In a wide-ranging lecture at Leicester’s Anglican Cathedral, he spoke of a   “deep unease” in western society, the importance of the family unit,   religious freedom and questions such as assisted suicide. He warned of a tendency to view human beings as a “product” or a “commodity”   resulting in people ultimately being viewed as “disposable”. “Instead of regarding the elderly as a source of value in their own right, a   resource for families and communities especially in an increasingly   fragmented social and cultural world, we view them as a problem or a   threat,” he said. “We have lost that deep reverence for humanity in all its different conditions.”

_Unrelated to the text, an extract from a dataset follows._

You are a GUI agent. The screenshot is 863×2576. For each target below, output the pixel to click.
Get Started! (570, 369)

He quoted Cicero to illustrate that debates about care for the elderly date back millennia. “An ageing population certainly presents its challenges – not least to our   prejudices – but it is also an extraordinary gift,” he continued. “When society only sees age as an expensive inconvenience, a threat to   resources and lifestyles, it no longer sees a person but a problem. “This permits a slow erosion of dignity; subtly and silently the process of   dehumanisation has begun.” He went on: “A symptom of this is the violence against the vulnerable elderly   now documented in a number of independent studies and reports and the   neglect which many have to endure. “You do not care for what you do not cherish.”

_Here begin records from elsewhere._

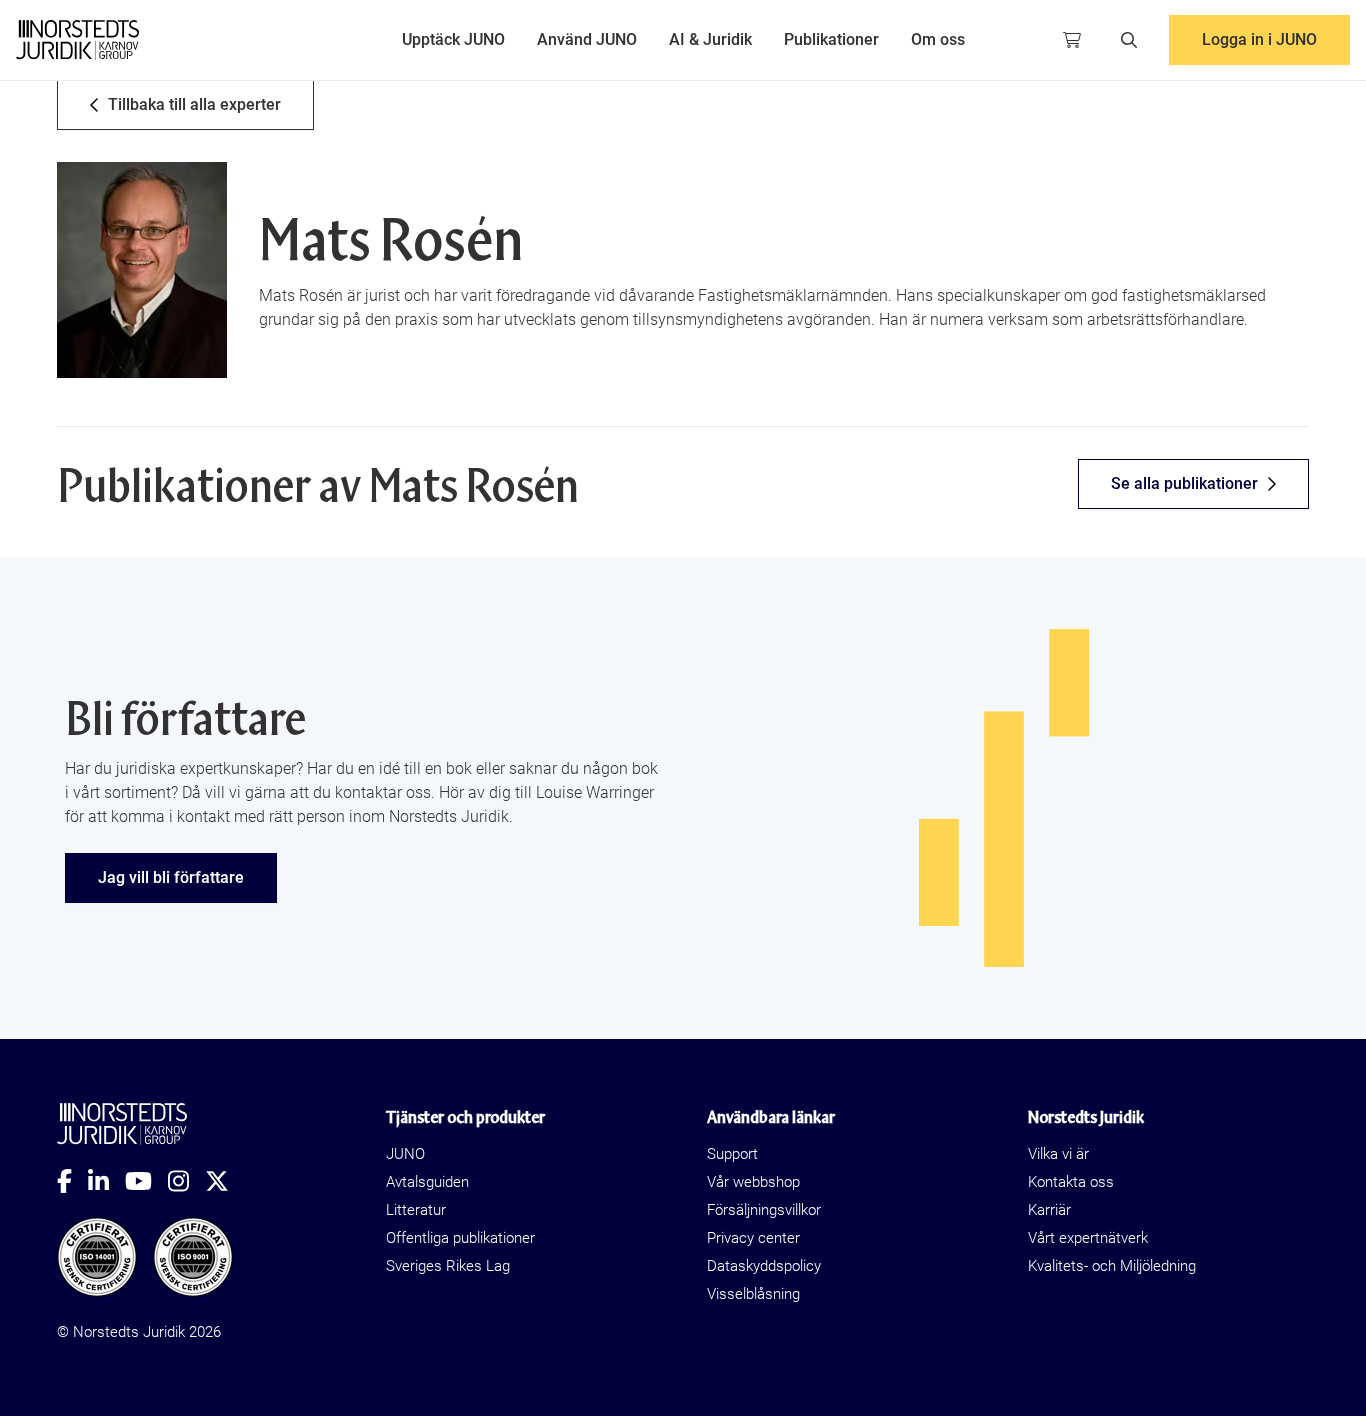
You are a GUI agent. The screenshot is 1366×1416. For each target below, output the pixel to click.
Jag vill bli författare (171, 877)
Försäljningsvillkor (764, 1210)
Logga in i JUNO (1259, 39)
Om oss (938, 39)
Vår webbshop (753, 1182)
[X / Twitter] (225, 1181)
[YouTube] (146, 1181)
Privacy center (753, 1238)
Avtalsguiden (427, 1182)
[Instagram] (186, 1181)
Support (732, 1154)
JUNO (405, 1154)
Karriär (1049, 1210)
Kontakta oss (1071, 1182)
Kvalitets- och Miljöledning (1112, 1266)
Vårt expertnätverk (1088, 1238)
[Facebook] (72, 1181)
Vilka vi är (1058, 1154)
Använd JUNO (587, 39)
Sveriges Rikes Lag (448, 1266)
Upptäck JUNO (453, 39)
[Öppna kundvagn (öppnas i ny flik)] (1072, 40)
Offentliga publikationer (460, 1238)
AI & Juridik (710, 39)
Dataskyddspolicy (764, 1266)
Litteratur (416, 1210)
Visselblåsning (753, 1294)
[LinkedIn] (106, 1181)
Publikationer (831, 39)
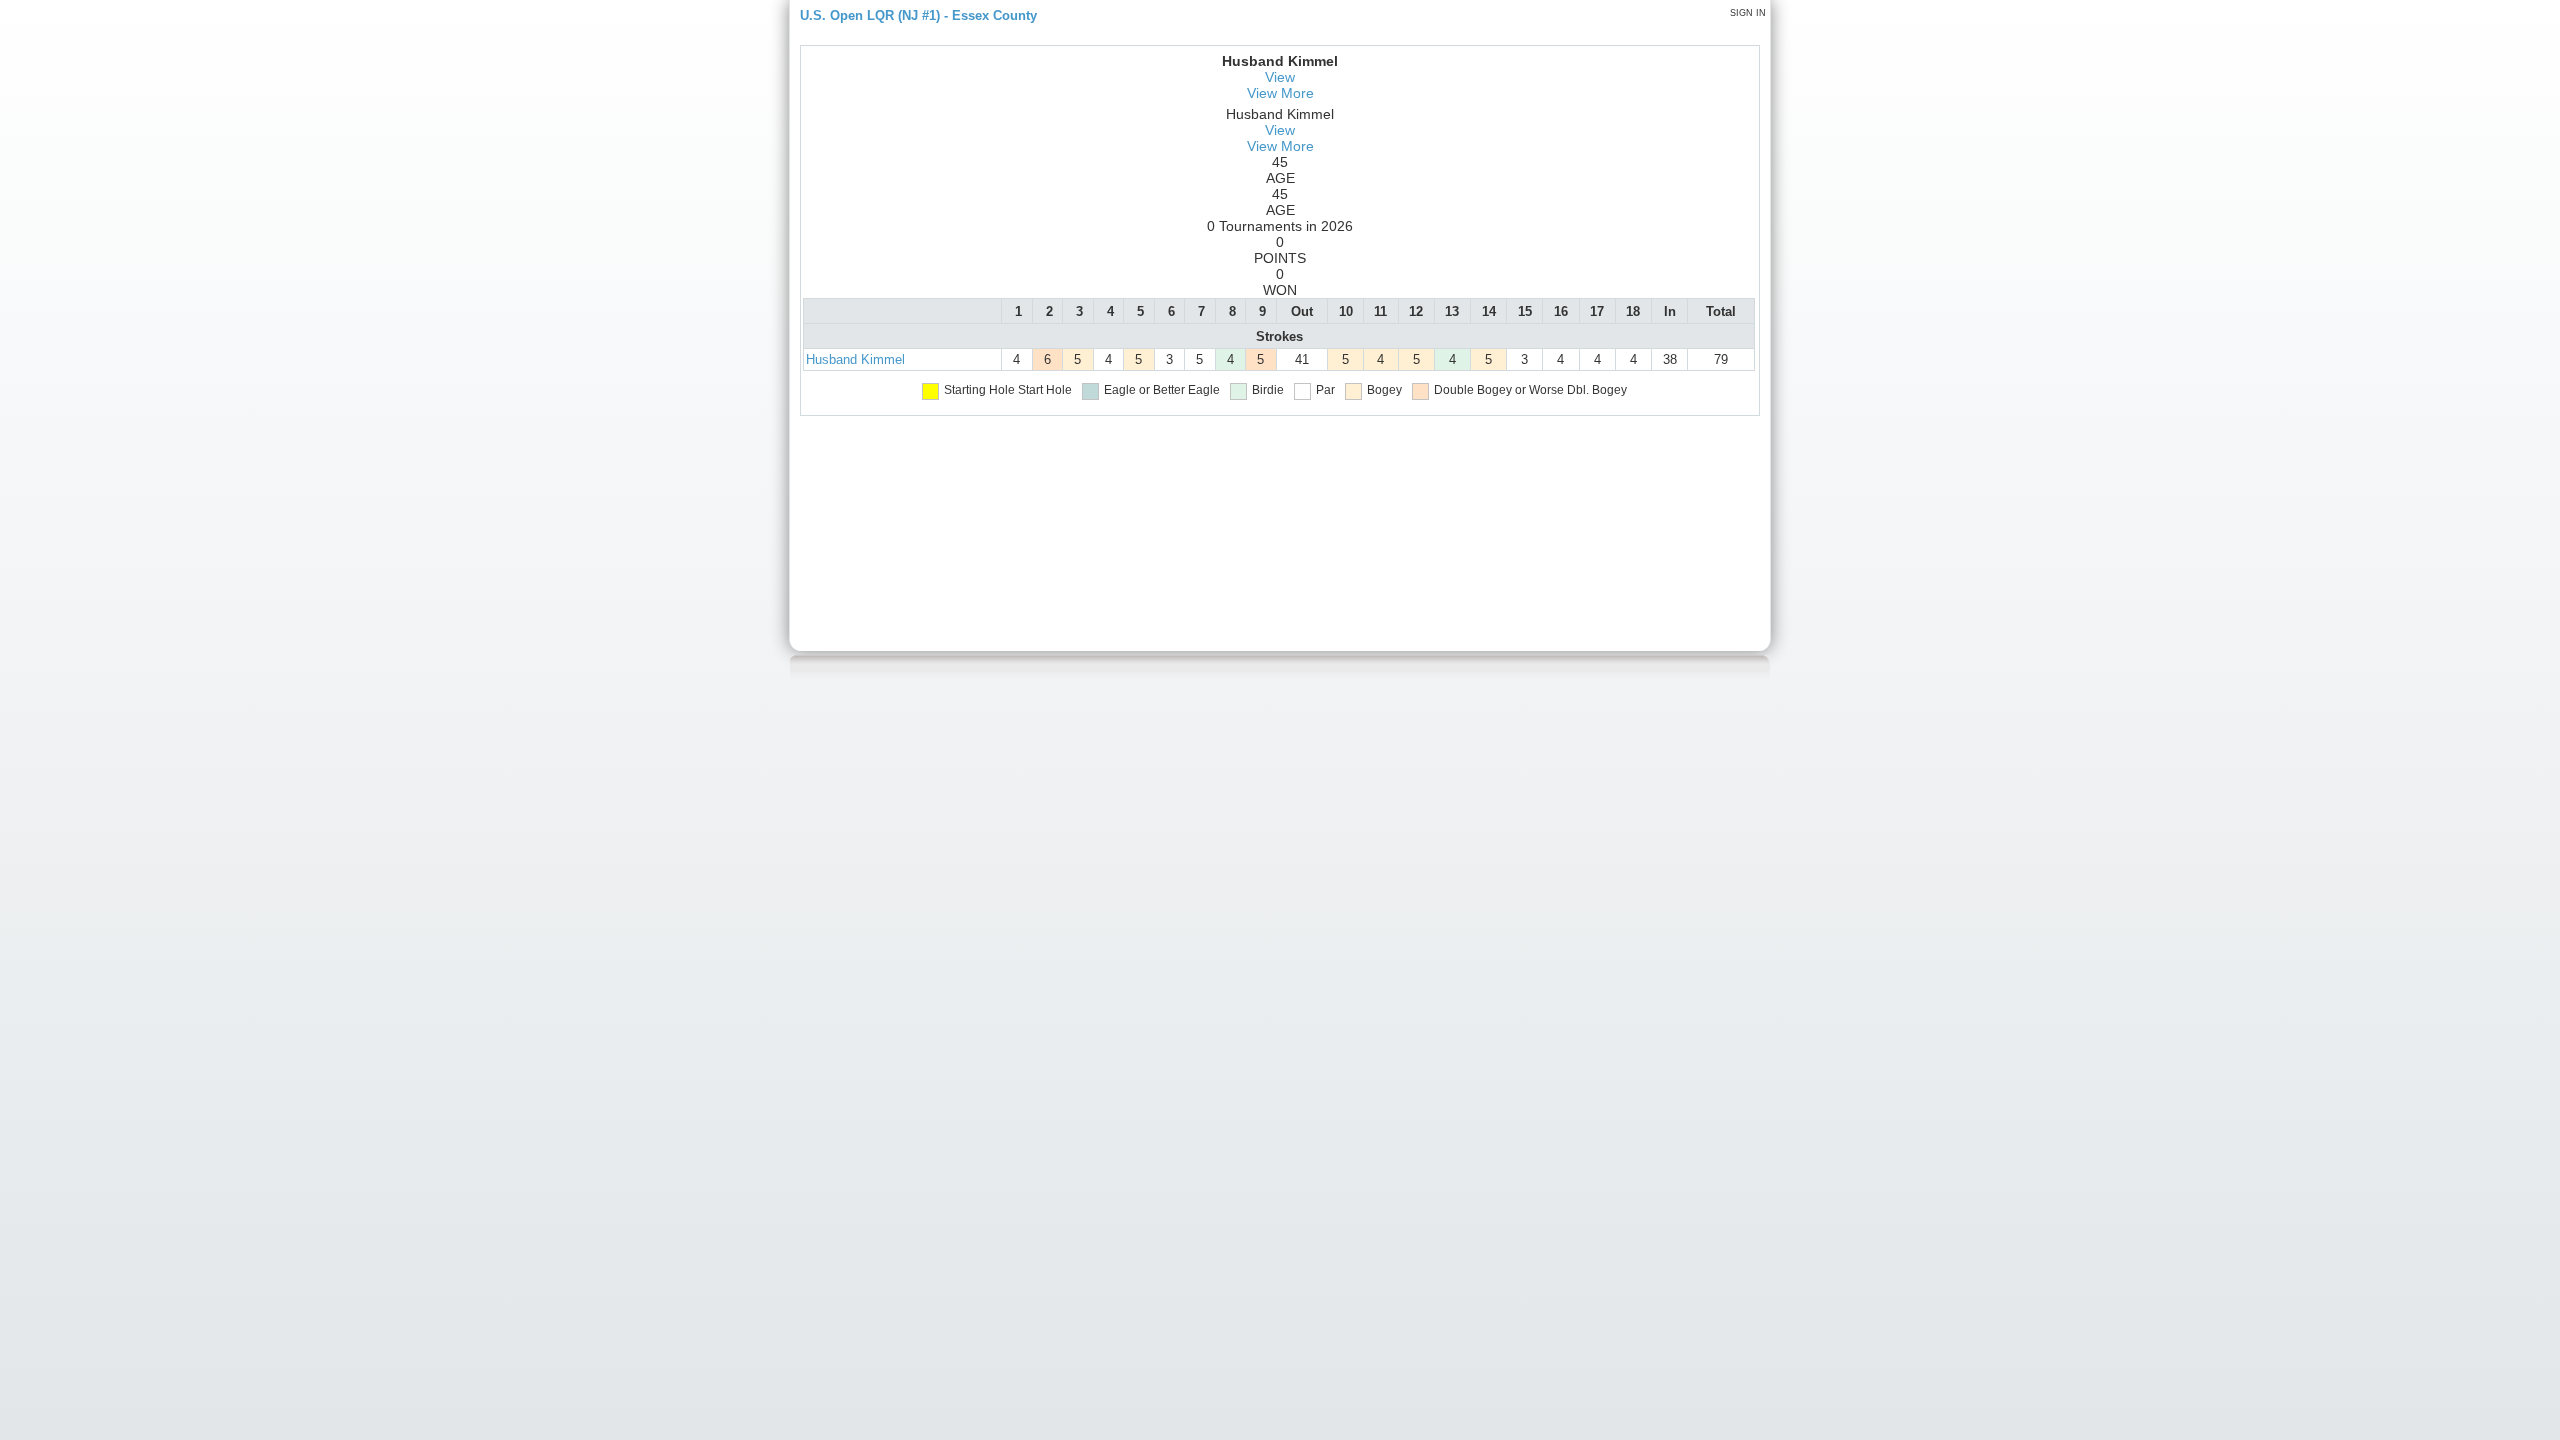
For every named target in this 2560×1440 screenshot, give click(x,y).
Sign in (1748, 13)
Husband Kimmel (855, 359)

“If we load the elderly, or indeed any group, with fears – the fear of dementia and Alzheimer’s, the fear of growing dependence and the loss of   autonomy, the fear of exhausting resources – you sanction violence against them. “This need not only be physical, it can take other forms: it can be cultural   in the way in which we dismiss their views or blame them; it can be   political in the ways in which we justify withdrawal of vital services or quietly and privately deny their right to life.”

It’s not just the UK.  You don’t have to be Catholic, Christian, or even religious to understand the truth of the Cardinal’s words. The danger is real, the problem well stated.